Figure 1.

ATRA-treated B6 mice generate decreased numbers of Th17 autoreactive T cells after immunization. (A, B) Splenic T cells from IRBP_1-20/CFA-immunized B6 mice with or without ATRA treatment (200 mM, IP on day −3 and day 0) were enriched and stimulated for 48 hours with an optimal dose of immunizing peptide (10 μg/mL) under Th17 polarizing conditions. Then, the activated T cells were separated by Ficoll gradient centrifugation on day 3 and transferred adoptively to syngeneic naïve B6 mice. (A) The pathology of a representative eye section from each group. (B) Summarized the disease score results from three independent studies, each with 5 mice per group. (C) Cytoplasmic staining of in vitro activated IRBP-specific T cells.
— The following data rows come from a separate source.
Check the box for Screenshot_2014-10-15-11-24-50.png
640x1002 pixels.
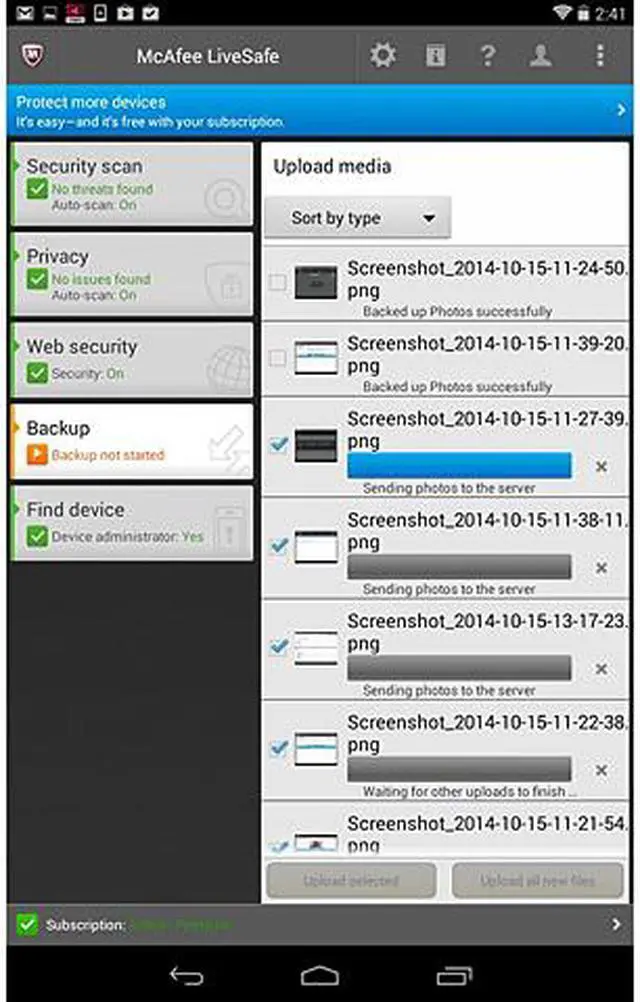[x=277, y=282]
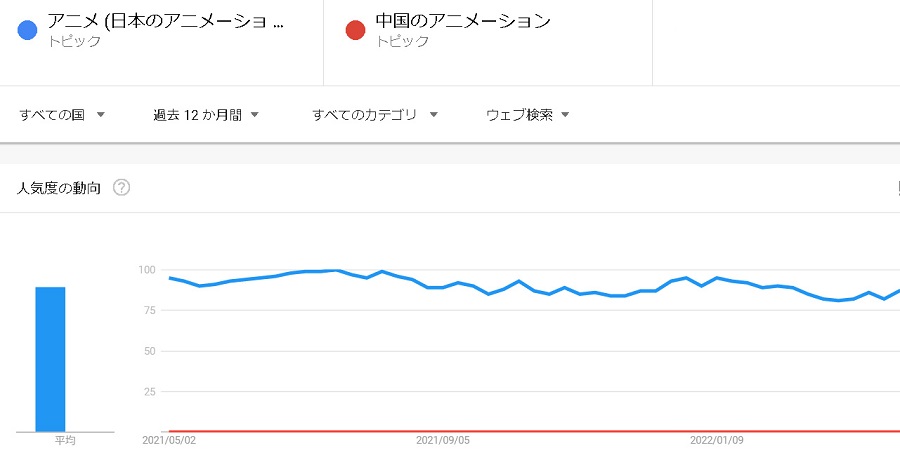Screen dimensions: 900x468
Task: Click the 2021/09/05 date label on axis
Action: pyautogui.click(x=443, y=440)
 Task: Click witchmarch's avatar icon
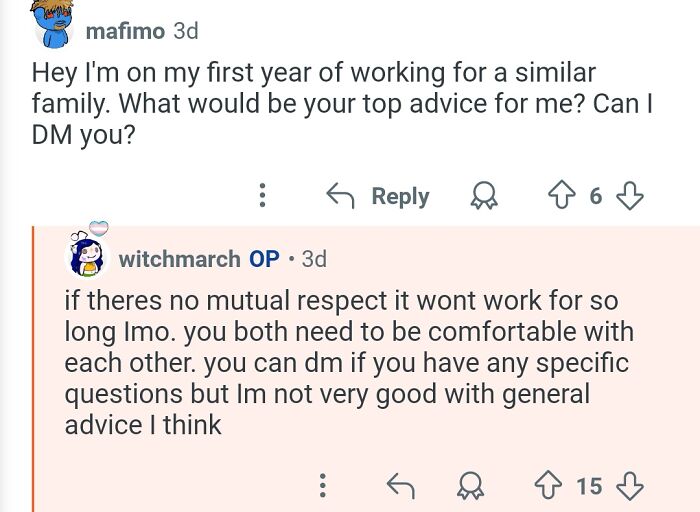(88, 256)
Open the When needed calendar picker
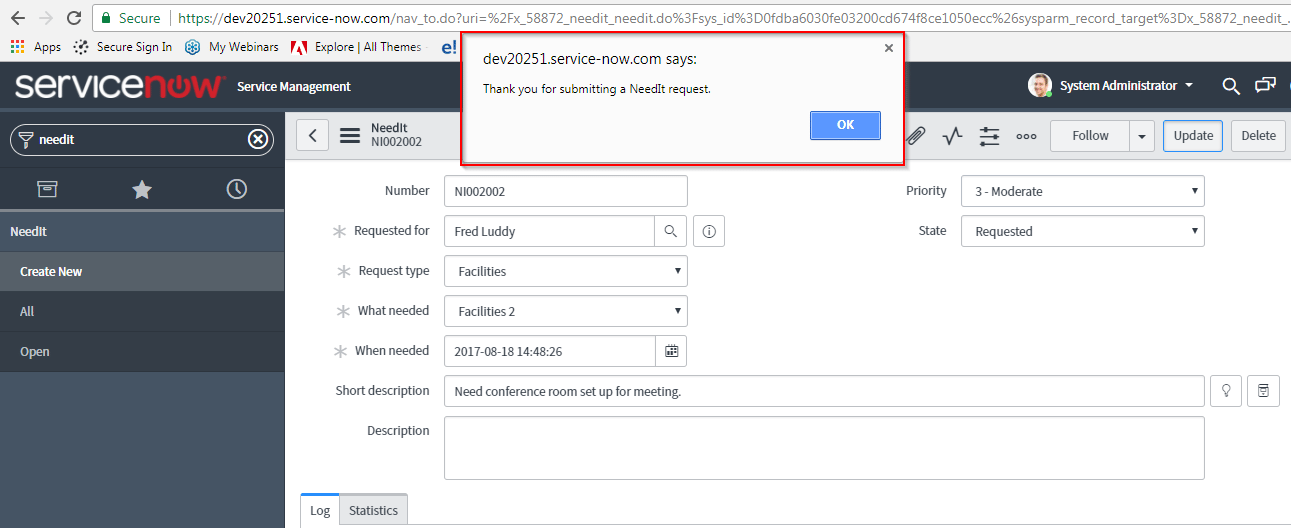The image size is (1291, 528). [x=671, y=351]
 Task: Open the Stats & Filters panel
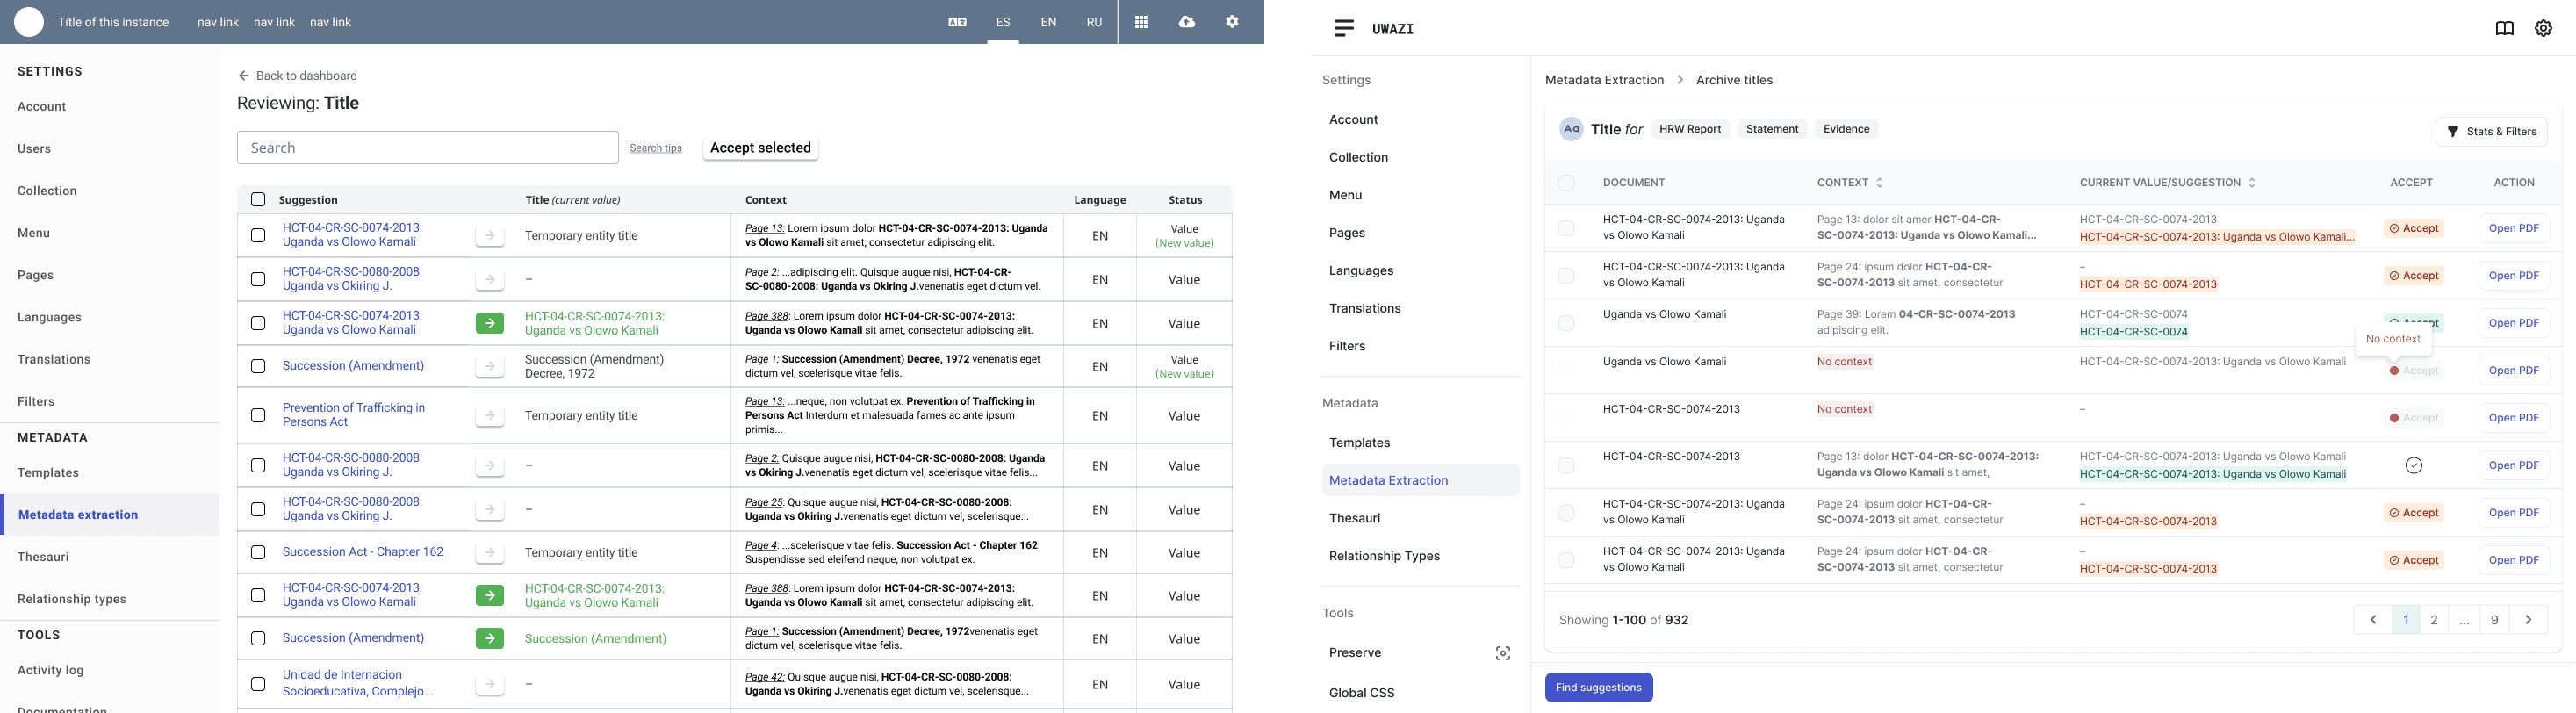click(x=2491, y=131)
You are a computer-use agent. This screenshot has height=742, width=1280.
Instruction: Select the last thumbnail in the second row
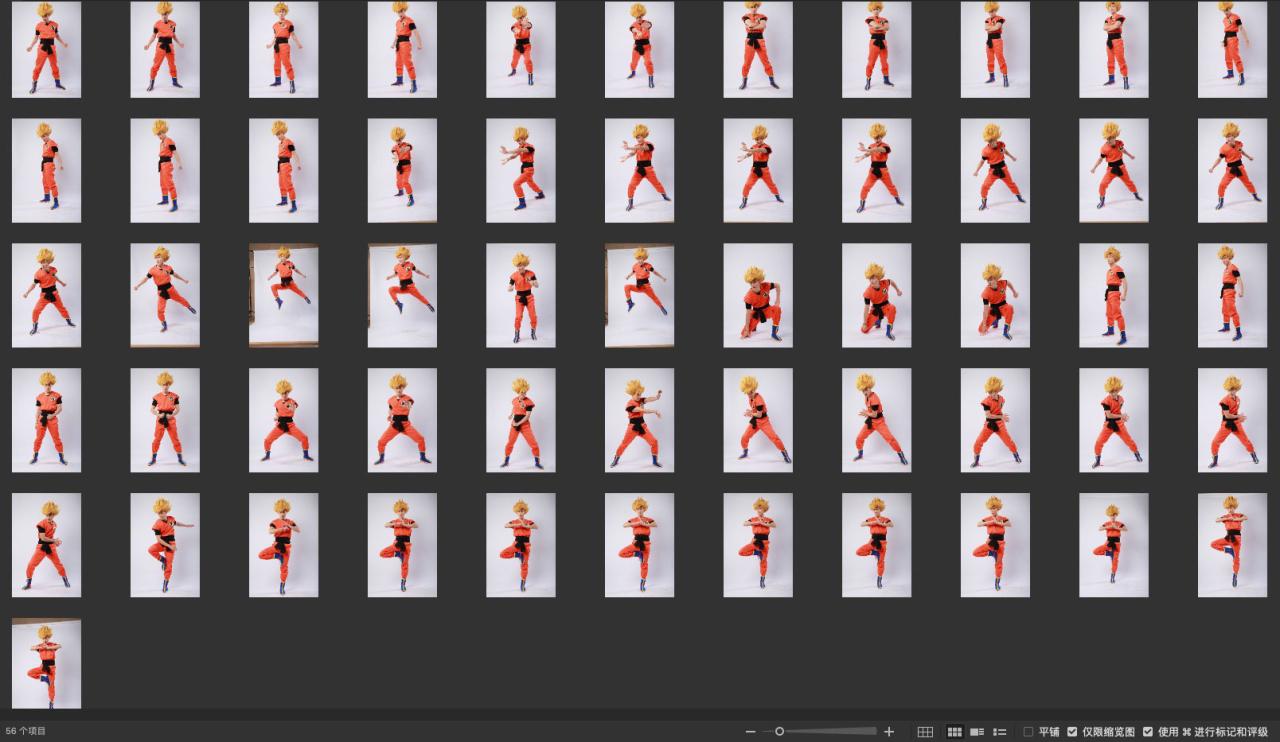click(x=1232, y=170)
Using the protocol described for (A, B), on day 5 after in vitro stimulation with the immunizing peptide, the activated T cells were separated by Ficoll gradient centrifugation, and stained intracellularly with PE-conjugated anti-αβTCR antibodies and FITC-conjugated anti-IL-17 antibodies, followed by FACS analysis. (D) Foxp3⁺ among responder T cells of RA-treated and nontreated, immunized mice. (E) ELISA assay. The culture supernatant from immunized splenic T cells from ATRA-treated or untreated mice was tested by ELISA for IL-17 after 48 hours of stimulation with the immunizing peptide IRBP_1-20. (F) Responder T-cell numbers were evaluated by LDA as detailed in the Materials and Methods. The results shown are representative of those from >5 experiments. ** P < 0.01, statistically significant.